== Page extract ==
"@redcoatboom because every villain has a real human story. The best villains are relatable people. In my humble opinion."
The showrunner already has a track record for creating complicated, nuanced villains. Mona (Janel Parrish) created the A persona in order to take her power back from the people she believe made her life miserable. While the Liars may not have tortured Mona to the extent that Queen Bee Alison (Sasha Pieterse) did, they were still complicit in her bullying. Mona's actions as A were anything but justifiable, but it was still heartbreaking to hear the painful toll Alison's bullying took on Mona. In a way, Alison's cruelty helped nourish the monster that Mona became when Mona donned that black hoodie.
Charlotte (Vanessa Ray) had a different motive for torturing the Liars — one that was a whole lot thinner than Mona's, if we're being honest here — but her backstory was definitely sad. Charlotte was born male, but wanted nothing more than to present female — something that her father Kenneth (Jim Abele) was vehemently opposed to. Kenneth even locked Charlotte away in Radley because he couldn't deal with his daughter's gender identity. Charlotte spent her years in Radley almost entirely alone, and hopped up on every medication possible. Sure, her terrible life wasn't an excuse for stealing the A game from Mona, but who wouldn't get bummed out by Charlotte's story?
When King says that the Uber A reveal might be "sad," she's not saying it will be excusable — only that the motives of the villain will come from a real, human place. Don't expect to take A's side at the end of the series finale, but maybe pack a few tissues just in case Uber A's backstory gets particularly weepy.

== Problems to solve ==
[a] In the passage on Pretty Little Liars villains, why did Kenneth lock Charlotte away in Radley?
[b] According to the passage on Pretty Little Liars villains, which actor plays Charlotte?
[c] Echo the passage on Pretty Little Liars villains between "When King says" and "gets particularly weepy.", inclusive.

== Data extract ==
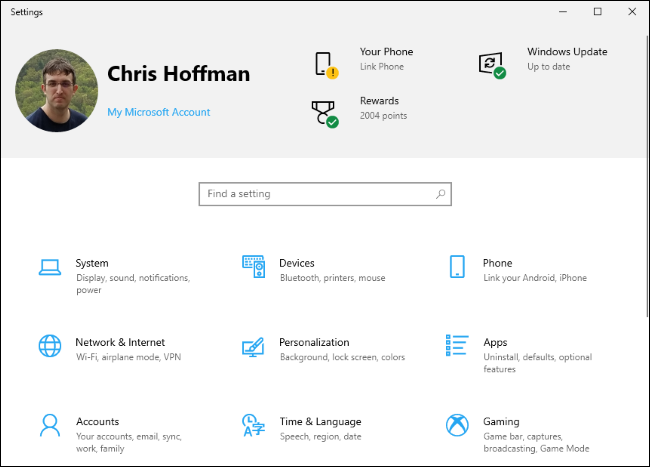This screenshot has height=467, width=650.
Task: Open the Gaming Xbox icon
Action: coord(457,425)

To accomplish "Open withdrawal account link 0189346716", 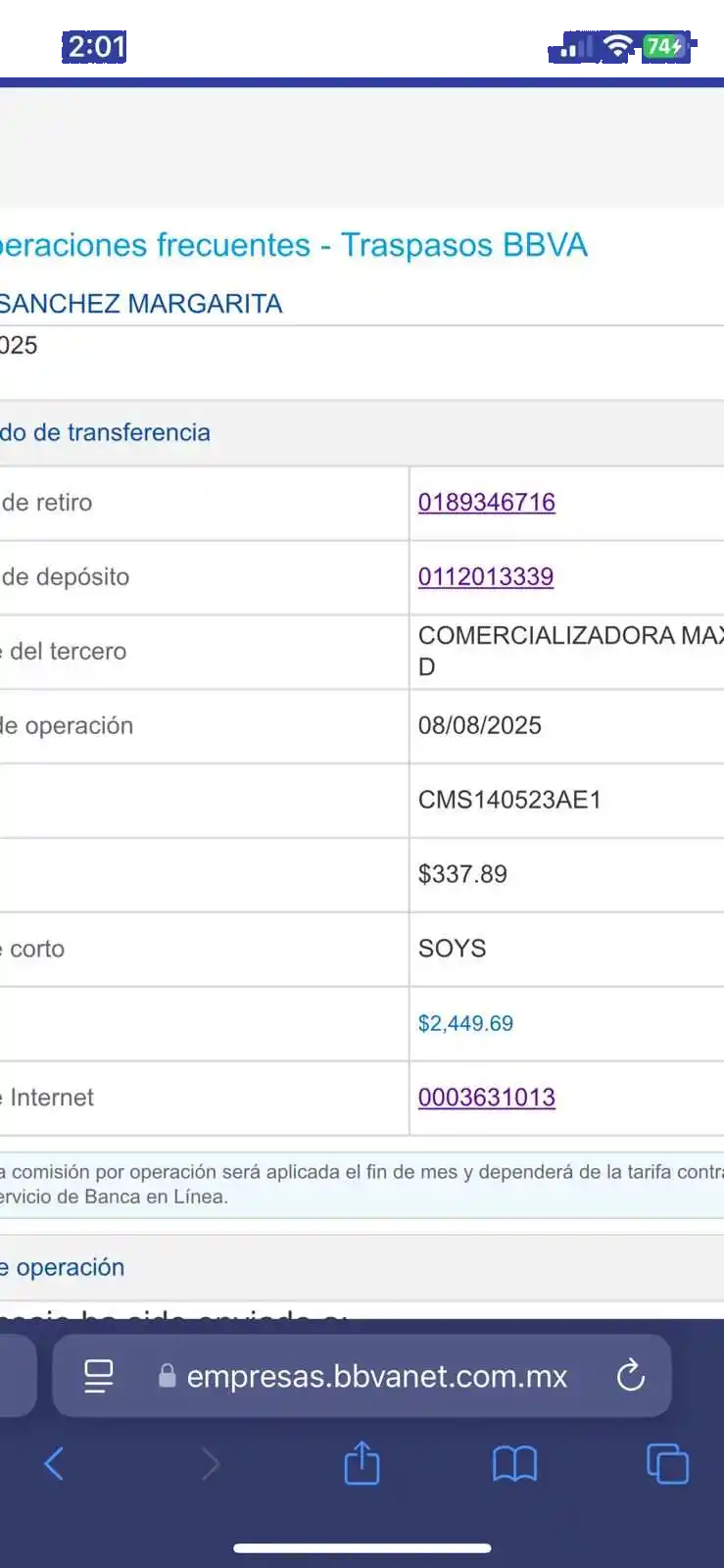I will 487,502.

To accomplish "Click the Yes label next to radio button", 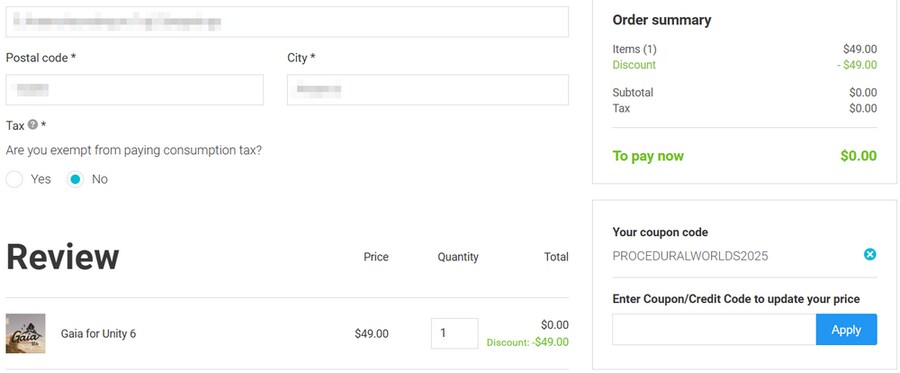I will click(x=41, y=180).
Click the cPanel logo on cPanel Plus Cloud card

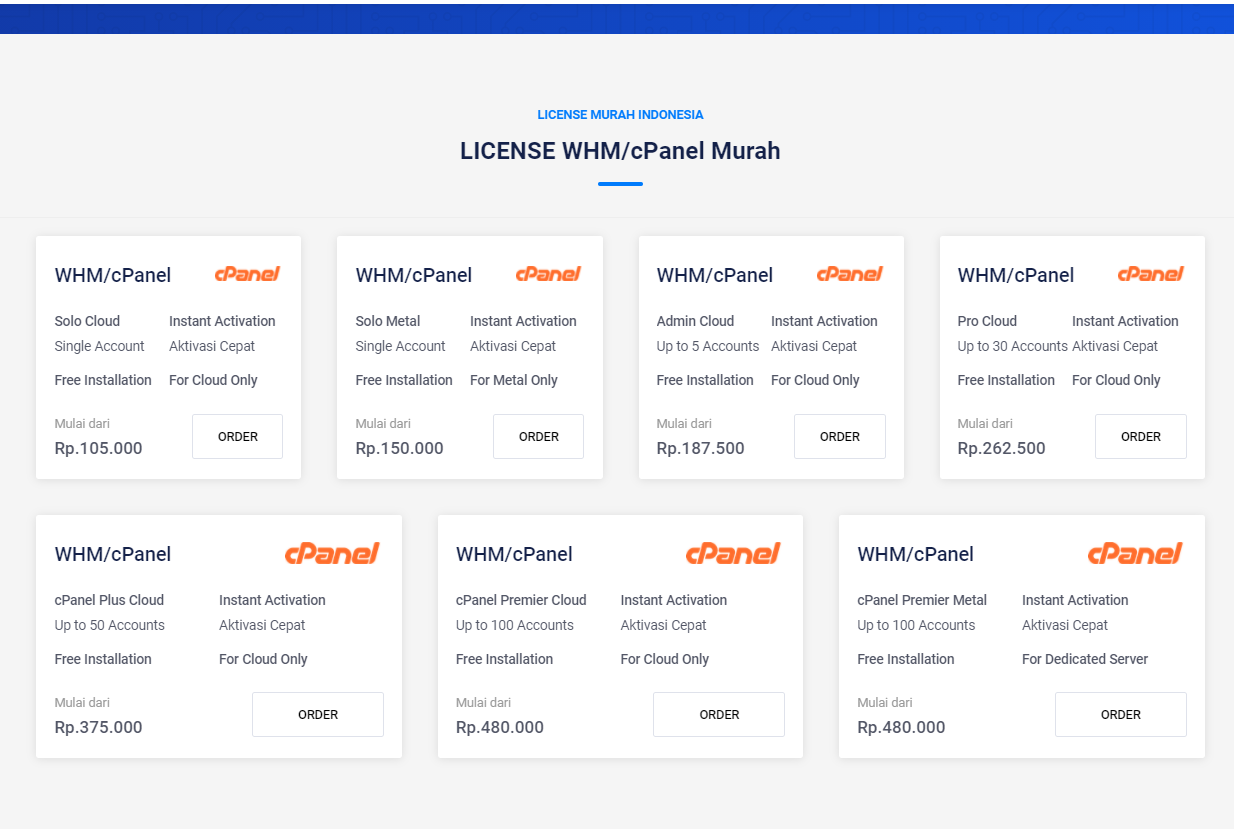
--
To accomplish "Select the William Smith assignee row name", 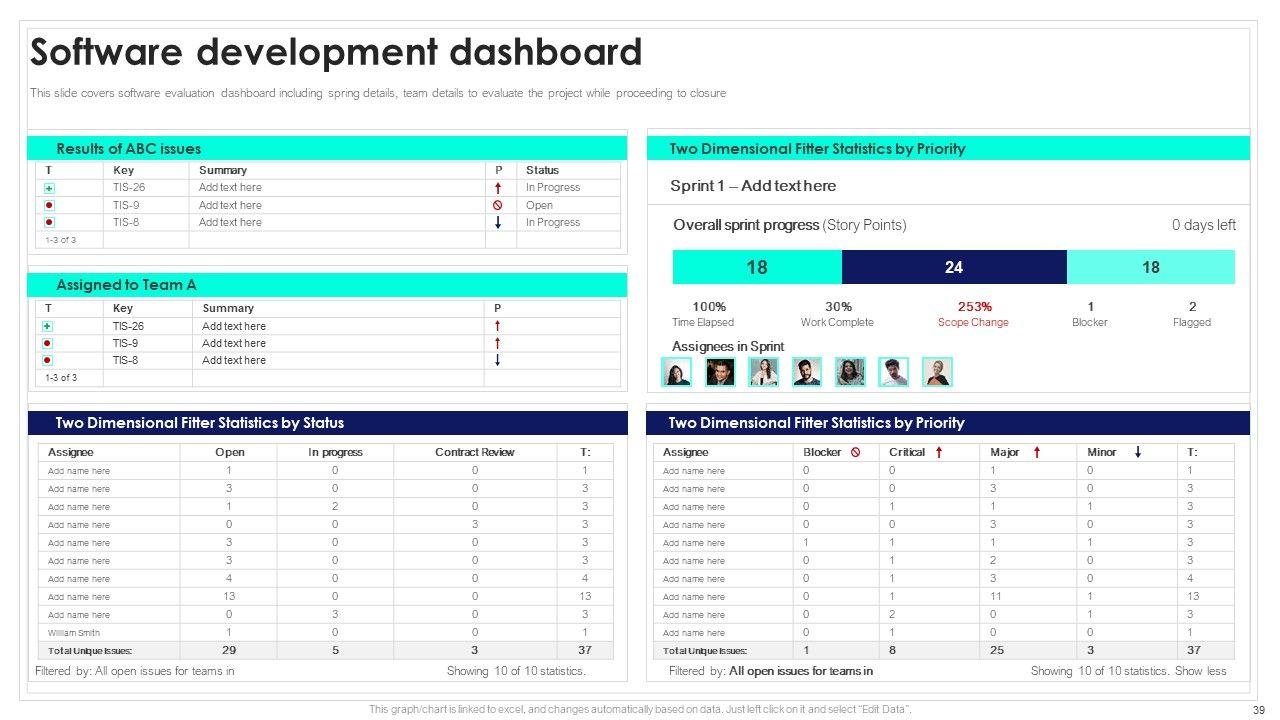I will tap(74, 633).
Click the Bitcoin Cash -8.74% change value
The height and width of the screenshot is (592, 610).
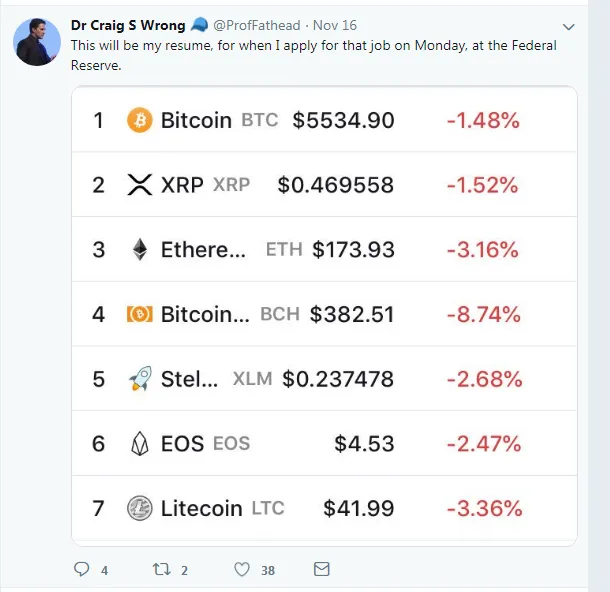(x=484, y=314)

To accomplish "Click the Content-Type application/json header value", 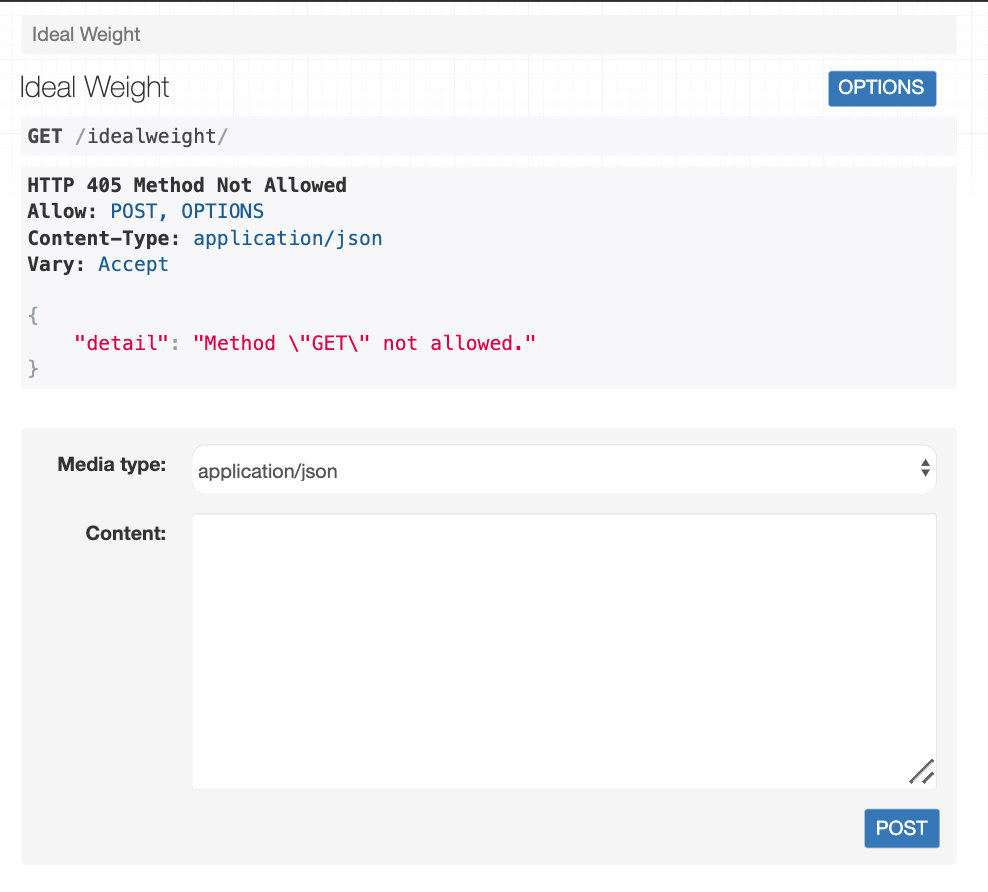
==
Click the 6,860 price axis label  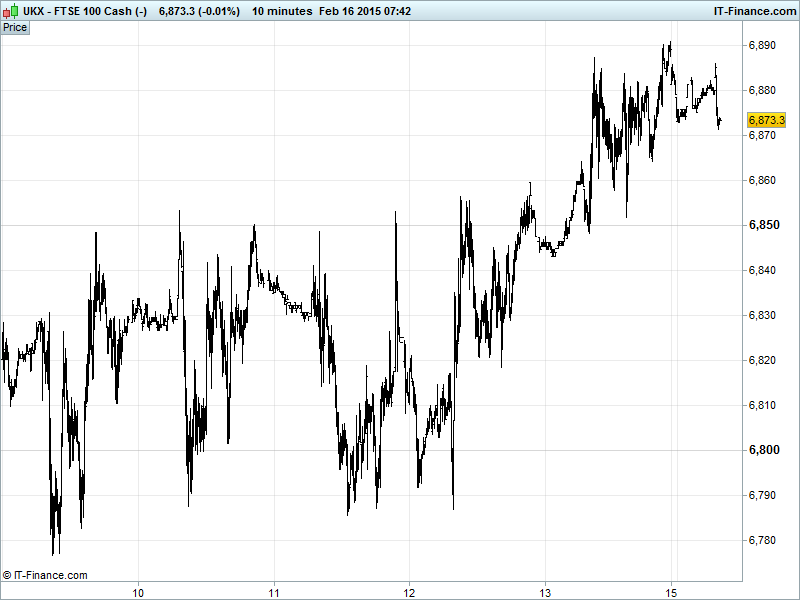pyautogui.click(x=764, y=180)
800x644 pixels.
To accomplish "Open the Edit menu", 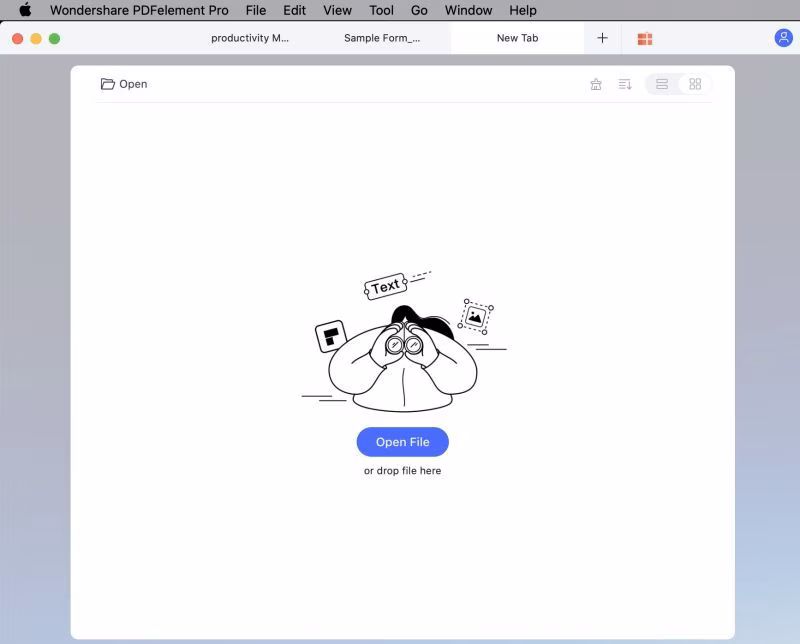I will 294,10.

== Answers for each item ==
[a] Kenneth locked Charlotte away in Radley because he couldn't deal with his daughter's gender identity. Charlotte was born male but wanted to present female, and he was vehemently opposed to that.

[b] Vanessa Ray.

[c]
When King says that the Uber A reveal might be "sad," she's not saying it will be excusable — only that the motives of the villain will come from a real, human place. Don't expect to take A's side at the end of the series finale, but maybe pack a few tissues just in case Uber A's backstory gets particularly weepy.